Etoiles, garde à vous ! (plus connu sous son titre original de Starship Troopers, mais j’aime bien ce titre français… étrangement repris d'une chanson de Guy Béart !) est un roman important dans la carrière de ce grand nom de la SF de « l’âge d’or » que fut Robert Heinlein, et qui, aujourd’hui encore, se traîne une assez triste réputation. En gros : Heinlein, plutôt libéral jusqu’alors, aurait tourné casaque et serait devenu un gros enculé de faf militariste… Et l’excellent film de Paul Verhoeven Starship Troopers, en jouant à fond la carte du second degré et de l’outrance pour mieux ridiculiser une certaine Amérique va-t-en-guerre avec une jubilation cynique, n’a sans doute guère arrangé les choses de ce point de vue (au passage, les différences sont très nombreuses entre le film et le roman, et pas seulement pour ce qui est du ton employé). Tout n’est pas si simple, pourtant, et on aurait tort de reléguer aux oubliettes cet excellent roman de science-fiction en raison d’a priori idéologiques mesquins.
 
Le roman, écrit à la première personne, nous place dans la peau de la jeune recrue de l’Infanterie Mobile Johnnie Rico, de son incorporation et sa rigoureuse formation jusqu’à une bataille décisive dans la guerre sans pitié que livre la Fédération humaine contre les terribles Arachnides. On est ici clairement dans un « roman d’apprentissage » (et j’ai par ailleurs cru comprendre que ce roman était dans un premier temps destiné à la « jeunesse », mais avait été refusé par l’éditeur habituel d’Heinlein en raison de son contenu « polémique » et de sa violence). Et, de ce point de vue, c’est d’ores et déjà une très grande réussite. On s’identifie en effet avec aisance à ce sympathique Johnnie Rico, très humain, très simple, capable d’exploits comme de bêtises, et ce en dépit des divergences idéologiques que l’on pourrait légitimement avoir à son encontre (j’y reviendrai). Rico est profondément crédible : ce n’est pas un héros, dont la moindre action est destinée à changer le monde, et qui va de combat en combat en triomphant nécessairement de ses ennemis ; non, c’est un type normal, un troufion parmi les troufions, qui se plante régulièrement. Et cette humilité est très appréciable.
 
Le roman, par ailleurs, est un modèle de rigueur pour ce qui est de la construction.
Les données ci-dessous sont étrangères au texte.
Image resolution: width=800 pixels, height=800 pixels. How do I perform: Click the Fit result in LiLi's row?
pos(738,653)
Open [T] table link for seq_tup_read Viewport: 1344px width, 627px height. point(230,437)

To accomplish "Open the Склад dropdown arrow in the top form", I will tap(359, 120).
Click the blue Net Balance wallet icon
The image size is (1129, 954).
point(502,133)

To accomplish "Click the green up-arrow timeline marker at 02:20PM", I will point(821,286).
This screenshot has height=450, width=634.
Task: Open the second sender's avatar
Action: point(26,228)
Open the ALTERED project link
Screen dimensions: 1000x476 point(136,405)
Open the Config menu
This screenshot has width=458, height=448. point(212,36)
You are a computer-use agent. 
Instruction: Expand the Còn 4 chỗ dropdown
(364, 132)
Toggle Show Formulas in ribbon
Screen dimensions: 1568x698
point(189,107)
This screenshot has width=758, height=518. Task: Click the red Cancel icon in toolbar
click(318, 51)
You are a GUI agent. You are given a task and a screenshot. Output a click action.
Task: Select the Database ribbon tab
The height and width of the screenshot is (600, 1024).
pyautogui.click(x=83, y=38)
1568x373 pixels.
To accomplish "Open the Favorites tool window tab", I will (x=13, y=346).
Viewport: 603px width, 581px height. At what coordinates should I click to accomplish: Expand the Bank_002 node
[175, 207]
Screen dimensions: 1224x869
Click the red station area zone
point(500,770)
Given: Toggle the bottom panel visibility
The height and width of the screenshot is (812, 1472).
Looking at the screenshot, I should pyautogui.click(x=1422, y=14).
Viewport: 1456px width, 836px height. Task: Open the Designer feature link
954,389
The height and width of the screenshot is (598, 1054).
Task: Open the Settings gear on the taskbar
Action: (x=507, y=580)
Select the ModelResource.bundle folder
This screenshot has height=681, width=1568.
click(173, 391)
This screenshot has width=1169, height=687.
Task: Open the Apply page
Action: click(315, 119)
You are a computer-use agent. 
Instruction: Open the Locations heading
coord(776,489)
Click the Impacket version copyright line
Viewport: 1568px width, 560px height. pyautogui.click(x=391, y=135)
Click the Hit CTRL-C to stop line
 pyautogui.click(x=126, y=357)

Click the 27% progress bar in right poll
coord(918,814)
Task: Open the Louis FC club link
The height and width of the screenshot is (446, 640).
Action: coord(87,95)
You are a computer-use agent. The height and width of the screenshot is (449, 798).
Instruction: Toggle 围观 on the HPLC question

Le premier chapitre, ainsi, nous plonge directement au cœur de l’action, tandis que le jeune soldat Rico, terrorisé, saute en compagnie de sa section des « Têtes Brûlées » sur une planète étrangère pour y effectuer un raid contre les Squelettes alliés des Arachnides ; l’action, remarquablement bien menée, a un parfum d’authenticité assez exceptionnel : on a vraiment l’impression d’accompagner ces soldats sur le terrain, d’être éjecté avec eux dans une capsule, puis de « sauter » à l’aide de son scaphandre en terrain ennemi, tandis que les explosions retentissent et que les ordres fusent. On y est, réellement. Puis, subitement, flash-back, et Rico de nous expliquer comment et pourquoi il a intégré l’armée : le droit de vote, sans doute ; en effet, dans la société de la Fédération, seuls ceux qui ont effectué leur service militaire ont le statut de citoyens et peuvent en conséquence voter. Mais Rico n’est pas un surdoué, ni un pistonné ; le seul horizon qui s’offre à lui est l’Infanterie Mobile, autrement dit l’armée, la vraie. Commence alors sa formation, d’une cruauté effarante (et qui occupe une bonne moitié du roman), puis on en arrive à son service actif, et puis ce sera l’école d’officier, etc. Et ce n’est qu’à la fin du roman que l’on retrouvera véritablement le combat, dans une parfaite symétrie… à ceci prêt que Rico découvre alors dans la douleur le contrepoids à l’autorité qu’il a fini par acquérir : la responsabilité.
 
Il n’y a donc guère d’action, finalement, dans ce roman guerrier (les Arachnides, d'ailleurs, ne sont quasiment pas mentionnés avant les deux-tiers du roman)… Mais on ne s’y ennuie pas pour autant ; le style fluide, les personnages attachants et tangibles, les anecdotes « authentiques » et les dissertations plus ou moins nauséabondes mais néanmoins cohérentes (voir plus bas…) font que l’on est tenu en haleine de la première à la dernière page. Un très bon divertissement, donc.
 
L’idéologie, dès lors, est-elle vraiment gênante ? Pas vraiment. En ce qui me concerne, du moins. D’ailleurs, même si le roman est très connoté « à droite », il ne faudrait probablement pas pour autant le cataloguer hâtivement comme « facho » (terme si souvent galvaudé, hélas, et je dois moi-même plaider coupable à l’occasion…). Il est une chose indéniable, ici : c’est l’éloge de l’armée. Pas de la guerre, du militarisme, de l’impérialisme, etc., non : de l’armée ; et la nuance est de taille… Heinlein, on le sait, est un militaire frustré, et c’est bien son amour de l’armée et de la discipline soldatesque qu’il clame ici (« amour », oui ; je vais probablement me faire huer pour cette pseudo-psychanalyse bidon machin chose, à laquelle je n’adhère pas totalement d’ailleurs, mais, en certains passages, j’ai vraiment eu l’impression qu’il y avait un côté érotique dans cet éloge très mâle, teinté d’un brin de perversion d’ailleurs, avec une complaisance pour la douleur subie passablement masochiste…). C’est là l’aspect principal du roman, et qui pourrait déjà en rebuter quelques-uns ; mais, pour hostile à l’uniforme que je sois, ça ne m’a pas vraiment gêné.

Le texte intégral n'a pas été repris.